Malpighian vessels- excretory organs of an insect in the form of thin tubes that extend into the intestine between its middle section and the rectum.
Pollinator- an animal that transfers pollen from one flower to another of the same species.
Oral apparatus- organs on the head of an insect specially designed for biting, stabbing or licking, with which they take food, taste, crush and absorb it.
Segment- one of several components of the insect's body. The head consists of 6 practically fused segments, the chest - of 3, the back - usually of 10 clearly distinguishable segments
Shell change- a repeatedly repeated process in the life of an insect; it sheds its old shell in order to grow. In place of the old shell, a new one is gradually formed.

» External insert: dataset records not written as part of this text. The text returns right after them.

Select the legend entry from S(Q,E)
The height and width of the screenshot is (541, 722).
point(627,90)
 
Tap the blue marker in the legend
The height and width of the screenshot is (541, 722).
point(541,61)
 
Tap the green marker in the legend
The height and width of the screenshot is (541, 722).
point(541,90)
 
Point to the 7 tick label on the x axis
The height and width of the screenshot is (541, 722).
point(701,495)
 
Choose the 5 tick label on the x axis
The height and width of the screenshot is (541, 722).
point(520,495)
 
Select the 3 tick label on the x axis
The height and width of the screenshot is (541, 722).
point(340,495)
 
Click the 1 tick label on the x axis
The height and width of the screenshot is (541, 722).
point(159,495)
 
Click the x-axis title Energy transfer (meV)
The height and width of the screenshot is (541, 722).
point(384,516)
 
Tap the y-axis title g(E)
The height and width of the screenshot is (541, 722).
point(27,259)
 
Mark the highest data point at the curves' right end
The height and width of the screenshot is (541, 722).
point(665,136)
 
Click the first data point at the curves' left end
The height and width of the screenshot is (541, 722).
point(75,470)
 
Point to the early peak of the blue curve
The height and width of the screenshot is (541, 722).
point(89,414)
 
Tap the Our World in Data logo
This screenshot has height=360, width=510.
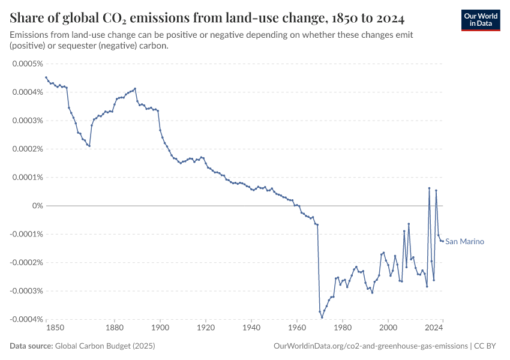tap(480, 19)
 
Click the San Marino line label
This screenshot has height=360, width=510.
tap(464, 242)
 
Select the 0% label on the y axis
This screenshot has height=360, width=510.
tap(37, 206)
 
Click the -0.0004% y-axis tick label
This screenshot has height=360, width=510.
tap(26, 319)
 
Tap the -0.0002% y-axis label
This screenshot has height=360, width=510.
tap(26, 263)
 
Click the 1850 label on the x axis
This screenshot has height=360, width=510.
tap(55, 328)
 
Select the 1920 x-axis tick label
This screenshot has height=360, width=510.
tap(206, 328)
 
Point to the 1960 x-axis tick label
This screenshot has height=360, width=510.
tap(297, 328)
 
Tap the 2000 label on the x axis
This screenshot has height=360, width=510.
tap(388, 328)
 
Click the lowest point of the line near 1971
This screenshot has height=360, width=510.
tap(322, 317)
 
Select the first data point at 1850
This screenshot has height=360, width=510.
tap(46, 77)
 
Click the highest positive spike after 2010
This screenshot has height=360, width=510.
tap(429, 188)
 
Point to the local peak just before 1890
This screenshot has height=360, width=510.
tap(135, 89)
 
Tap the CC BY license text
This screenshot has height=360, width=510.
tap(487, 346)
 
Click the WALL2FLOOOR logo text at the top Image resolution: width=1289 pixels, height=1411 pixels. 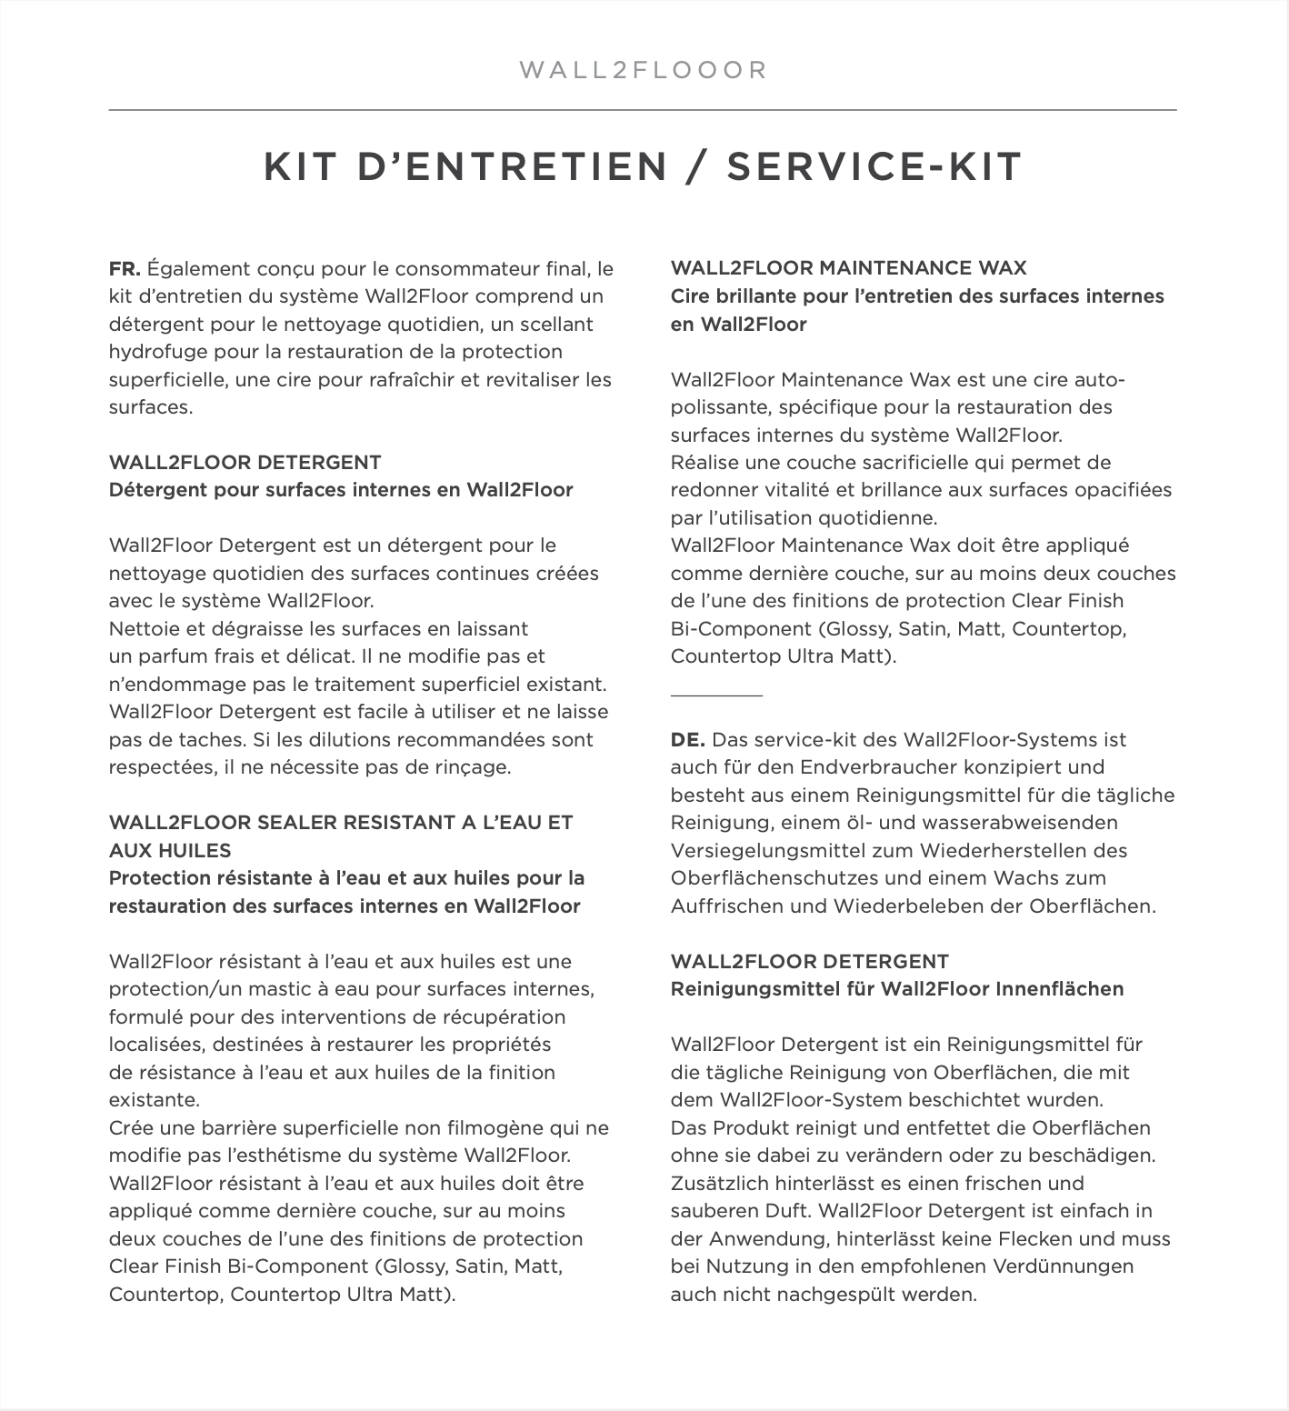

Mustache- thread-like antennae on the insect's head. They perform the functions of sensory organs and serve to obtain olfactory, gustatory, tactile and even auditory sensations.
Compound eye- a complex insect eye, consisting of individual ocelli, the number of which can reach several thousand.
Proboscis- the oral apparatus of piercing-sucking or licking-sucking insects, such as bedbugs, mosquitoes, flies, butterflies and bees.
Exuvia- the old shell of an insect, which it sheds when hatching.